Binnert stond achter het gordijn terwijl ik kennismaakte met zijn moeder. Ze wist niet dat hij daar stond en ik had het aanvankelijk ook niet door.
‘Hoelang doe je dit werk al?’ vroeg ze.
Door de bizarre situatie duurde het even voordat ik een antwoord kon formuleren.
‘Twee jaar,’ antwoordde ik afwezig, terwijl ik niet naar haar maar naar het gordijn keek. De zoom kwam tot zijn kuiten: hij droeg een gele broek, rode sokken en bruinrode brogues. Waardoor het leek alsof het gordijn voeten had. Want ook het velours was geel, okerachtig, met een patroon erop van rode bloemen en sierlijke groene bladeren.
Hij had zich zo opgesteld, precies achter de grote, lichtpaarse fauteuil waarin zijn moeder zat, dat ik hem wel kon zien en zij niet.
Ze keek me belangstellend aan en vroeg: ‘Mag ik vragen waarom je dit werk doet?’
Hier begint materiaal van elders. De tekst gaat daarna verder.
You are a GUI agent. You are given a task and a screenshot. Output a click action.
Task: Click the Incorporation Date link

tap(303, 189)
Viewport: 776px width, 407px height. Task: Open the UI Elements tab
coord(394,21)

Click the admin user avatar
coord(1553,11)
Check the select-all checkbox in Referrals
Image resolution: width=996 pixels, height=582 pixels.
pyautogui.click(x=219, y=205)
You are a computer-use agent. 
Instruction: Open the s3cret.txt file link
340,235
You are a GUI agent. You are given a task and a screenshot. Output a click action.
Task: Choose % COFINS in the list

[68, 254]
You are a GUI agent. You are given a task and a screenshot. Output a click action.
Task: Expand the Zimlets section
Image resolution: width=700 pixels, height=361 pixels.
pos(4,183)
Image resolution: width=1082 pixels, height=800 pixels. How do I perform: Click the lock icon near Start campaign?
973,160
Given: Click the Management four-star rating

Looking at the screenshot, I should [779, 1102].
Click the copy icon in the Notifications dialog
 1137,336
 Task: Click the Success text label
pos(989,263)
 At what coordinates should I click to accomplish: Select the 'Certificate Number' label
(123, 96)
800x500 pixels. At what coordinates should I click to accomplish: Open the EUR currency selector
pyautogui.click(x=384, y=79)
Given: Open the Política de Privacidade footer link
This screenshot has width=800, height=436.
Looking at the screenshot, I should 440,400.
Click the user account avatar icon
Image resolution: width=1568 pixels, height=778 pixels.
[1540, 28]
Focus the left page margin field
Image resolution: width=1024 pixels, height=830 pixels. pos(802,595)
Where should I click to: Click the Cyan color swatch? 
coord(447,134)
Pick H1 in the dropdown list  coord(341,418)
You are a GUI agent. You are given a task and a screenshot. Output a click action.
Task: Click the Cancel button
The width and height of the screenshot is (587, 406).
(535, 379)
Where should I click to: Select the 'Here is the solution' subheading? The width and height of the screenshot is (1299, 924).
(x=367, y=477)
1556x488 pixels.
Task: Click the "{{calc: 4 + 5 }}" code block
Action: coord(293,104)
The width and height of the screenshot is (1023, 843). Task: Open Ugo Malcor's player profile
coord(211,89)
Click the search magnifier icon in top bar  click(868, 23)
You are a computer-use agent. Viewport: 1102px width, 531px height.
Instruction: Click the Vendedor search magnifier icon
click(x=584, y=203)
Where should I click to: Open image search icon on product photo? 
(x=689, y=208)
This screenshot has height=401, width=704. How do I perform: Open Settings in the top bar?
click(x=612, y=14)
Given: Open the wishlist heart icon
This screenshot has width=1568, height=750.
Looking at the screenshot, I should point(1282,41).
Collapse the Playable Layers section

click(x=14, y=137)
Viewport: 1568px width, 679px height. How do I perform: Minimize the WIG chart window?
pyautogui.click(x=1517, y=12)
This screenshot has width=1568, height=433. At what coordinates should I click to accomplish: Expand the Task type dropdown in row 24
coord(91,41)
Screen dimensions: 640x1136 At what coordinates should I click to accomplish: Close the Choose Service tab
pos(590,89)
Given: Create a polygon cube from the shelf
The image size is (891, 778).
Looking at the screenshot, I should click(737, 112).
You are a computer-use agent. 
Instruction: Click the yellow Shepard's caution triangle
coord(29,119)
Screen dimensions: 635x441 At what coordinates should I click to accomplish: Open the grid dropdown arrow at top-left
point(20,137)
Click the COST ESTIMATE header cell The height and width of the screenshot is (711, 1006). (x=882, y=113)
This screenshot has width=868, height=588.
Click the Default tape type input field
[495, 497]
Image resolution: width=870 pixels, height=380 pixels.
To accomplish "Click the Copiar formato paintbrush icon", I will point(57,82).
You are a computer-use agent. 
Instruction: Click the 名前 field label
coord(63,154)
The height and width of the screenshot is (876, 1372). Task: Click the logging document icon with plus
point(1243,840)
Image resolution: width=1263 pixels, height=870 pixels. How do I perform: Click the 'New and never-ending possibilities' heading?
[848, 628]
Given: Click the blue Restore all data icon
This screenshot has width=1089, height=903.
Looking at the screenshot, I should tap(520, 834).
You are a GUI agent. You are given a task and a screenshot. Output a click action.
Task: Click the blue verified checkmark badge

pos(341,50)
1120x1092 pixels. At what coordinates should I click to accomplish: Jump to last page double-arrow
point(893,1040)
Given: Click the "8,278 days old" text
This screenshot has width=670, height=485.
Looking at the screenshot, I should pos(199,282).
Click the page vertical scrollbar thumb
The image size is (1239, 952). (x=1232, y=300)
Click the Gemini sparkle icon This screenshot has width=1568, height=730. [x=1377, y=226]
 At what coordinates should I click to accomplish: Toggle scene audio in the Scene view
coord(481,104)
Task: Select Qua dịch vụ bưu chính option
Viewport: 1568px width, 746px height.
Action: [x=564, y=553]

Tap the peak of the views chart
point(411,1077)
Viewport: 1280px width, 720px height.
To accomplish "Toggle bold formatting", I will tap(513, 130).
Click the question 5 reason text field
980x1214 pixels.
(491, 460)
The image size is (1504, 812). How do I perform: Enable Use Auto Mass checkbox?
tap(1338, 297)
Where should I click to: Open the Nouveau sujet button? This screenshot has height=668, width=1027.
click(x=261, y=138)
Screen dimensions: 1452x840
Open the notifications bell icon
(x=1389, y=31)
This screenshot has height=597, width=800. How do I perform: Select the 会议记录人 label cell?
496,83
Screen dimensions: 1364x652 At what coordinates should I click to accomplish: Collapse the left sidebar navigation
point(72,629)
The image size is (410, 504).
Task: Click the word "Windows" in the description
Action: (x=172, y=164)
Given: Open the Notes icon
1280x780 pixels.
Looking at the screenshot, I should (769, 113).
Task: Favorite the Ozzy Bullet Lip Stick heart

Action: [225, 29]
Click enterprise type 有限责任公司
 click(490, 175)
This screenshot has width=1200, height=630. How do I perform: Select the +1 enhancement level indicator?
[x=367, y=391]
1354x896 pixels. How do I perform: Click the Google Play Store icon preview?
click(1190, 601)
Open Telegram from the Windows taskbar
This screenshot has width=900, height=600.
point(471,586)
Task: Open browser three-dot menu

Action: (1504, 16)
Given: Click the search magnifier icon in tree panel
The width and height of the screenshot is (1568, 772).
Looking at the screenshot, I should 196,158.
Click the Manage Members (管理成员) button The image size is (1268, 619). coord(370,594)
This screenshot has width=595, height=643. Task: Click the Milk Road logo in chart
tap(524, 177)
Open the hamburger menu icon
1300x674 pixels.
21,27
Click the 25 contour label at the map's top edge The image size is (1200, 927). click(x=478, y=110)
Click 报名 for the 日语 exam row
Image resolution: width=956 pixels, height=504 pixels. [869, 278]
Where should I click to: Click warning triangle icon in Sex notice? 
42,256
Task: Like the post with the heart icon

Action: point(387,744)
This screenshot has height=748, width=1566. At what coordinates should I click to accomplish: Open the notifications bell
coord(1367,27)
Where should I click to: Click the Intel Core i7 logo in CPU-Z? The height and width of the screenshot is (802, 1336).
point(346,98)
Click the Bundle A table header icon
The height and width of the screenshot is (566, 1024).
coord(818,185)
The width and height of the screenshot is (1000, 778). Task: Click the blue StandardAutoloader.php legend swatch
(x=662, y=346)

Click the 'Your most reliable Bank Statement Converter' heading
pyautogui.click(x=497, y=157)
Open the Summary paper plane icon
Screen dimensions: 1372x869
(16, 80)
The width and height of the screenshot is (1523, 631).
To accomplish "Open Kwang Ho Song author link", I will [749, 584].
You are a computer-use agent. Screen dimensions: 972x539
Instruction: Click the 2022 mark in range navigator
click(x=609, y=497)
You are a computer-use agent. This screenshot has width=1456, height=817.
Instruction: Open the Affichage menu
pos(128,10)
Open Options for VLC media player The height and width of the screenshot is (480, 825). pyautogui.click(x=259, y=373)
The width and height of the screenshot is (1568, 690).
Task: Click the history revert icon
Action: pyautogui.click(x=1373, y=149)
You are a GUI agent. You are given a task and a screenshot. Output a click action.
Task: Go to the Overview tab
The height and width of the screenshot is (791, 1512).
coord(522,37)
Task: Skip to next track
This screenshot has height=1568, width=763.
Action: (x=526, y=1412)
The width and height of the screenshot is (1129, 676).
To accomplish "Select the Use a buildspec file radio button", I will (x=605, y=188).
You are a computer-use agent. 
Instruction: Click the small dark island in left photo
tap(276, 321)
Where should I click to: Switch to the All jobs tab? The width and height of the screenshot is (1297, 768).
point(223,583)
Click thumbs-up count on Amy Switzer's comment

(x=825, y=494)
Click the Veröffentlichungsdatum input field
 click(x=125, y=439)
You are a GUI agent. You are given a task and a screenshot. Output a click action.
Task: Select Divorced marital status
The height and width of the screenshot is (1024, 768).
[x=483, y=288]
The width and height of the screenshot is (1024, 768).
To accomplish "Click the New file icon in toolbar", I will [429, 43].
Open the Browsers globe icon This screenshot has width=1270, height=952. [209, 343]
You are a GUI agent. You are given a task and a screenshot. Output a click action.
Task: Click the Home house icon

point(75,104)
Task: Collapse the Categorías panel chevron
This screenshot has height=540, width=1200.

‘Uit idealisme,’ antwoordde ik. En uit cynisme, maar dat zei ik er niet bij. Idealisme en cynisme waren een verbond met elkaar aangegaan.
‘Ja, het is bijzonder dat zoiets bestaat,’ zei de vrouw. ‘Ik had er nog nooit van gehoord. Tot er op het journaal aan dacht aan werd besteed. En ik dacht: dat is misschien wel iets voor mijn Binnert.’
Achter het gordijn werd een keel geschraapt maar ze hoorde het niet.
‘Kan ik jou nog wat thee inschenken, Vera?’ Zonder dat ik iets had geantwoord, stond ze al op.
Ondanks de warmte in de kamer droeg ze een wijde wollen jurk, die de contouren van haar lichaam haast volledig verborg. Ze had grote zware borsten, dat zag ik wel, maar waar haar heupen zich precies bevonden en of er een dikke buik onder die borsten hing, dat kon ik niet uitmaken. Waarschijnlijk wel, want anders droeg je natuurlijk niet zo’n soepjurk.
Ze duwde haar paarse bril tegen haar voorhoofd en kwam, een beetje log, met in haar hand een vergeelde theepot naar me toe. Snel hield ik mijn halfvolle kopje thee omhoog, zodat ze me makkelijker kon bijschenken. ‘Ik vrees dat ik een beetje verslaafd ben aan zoethoutthee,’ vertelde ze. ‘Mijn dokter zegt dat het slecht is voor mijn bloeddruk maar ik drink al decennia meerdere koppen per dag en ik heb nergens last van. Heb ik nou op je mouw gemorst?’
‘Het geeft niet,’ zei ik terwijl ik mijn ergernis verborg. Er zat een flinke tremor in die arm van haar en dat kwam vast niet alleen maar door het drinken van zoethoutthee. Een beetje schokkerig liep ze terug. Voordat ze zichzelf bijschonk, bewoog de theepot zich enige seconden lang als een aarzelende helikopter boven de landingsplaats. Toen ze eenmaal besloot dat het tijd werd om te gaan mikken, leek het erop dat ze bezig was de planten water te geven. De straal richtte zich niet alleen op de omgeving van haar kopje maar ook op het pakje sigaretten, de aansteker, een half ingevuld cryptogram in de krant, een pen, de schaal met koekjes en de houten ondergrond van de tafel waarop dit alles zich bevond.
‘Wil je nog een kaakje?’ vroeg ze. Beleefd nam ik een doorweekte biscuit aan, terwijl ik me verbaasde over een vreemde dualiteit in haar manier van spreken: er klonk iets aristocratisch en tegelijk iets visvrouwachtigs in door.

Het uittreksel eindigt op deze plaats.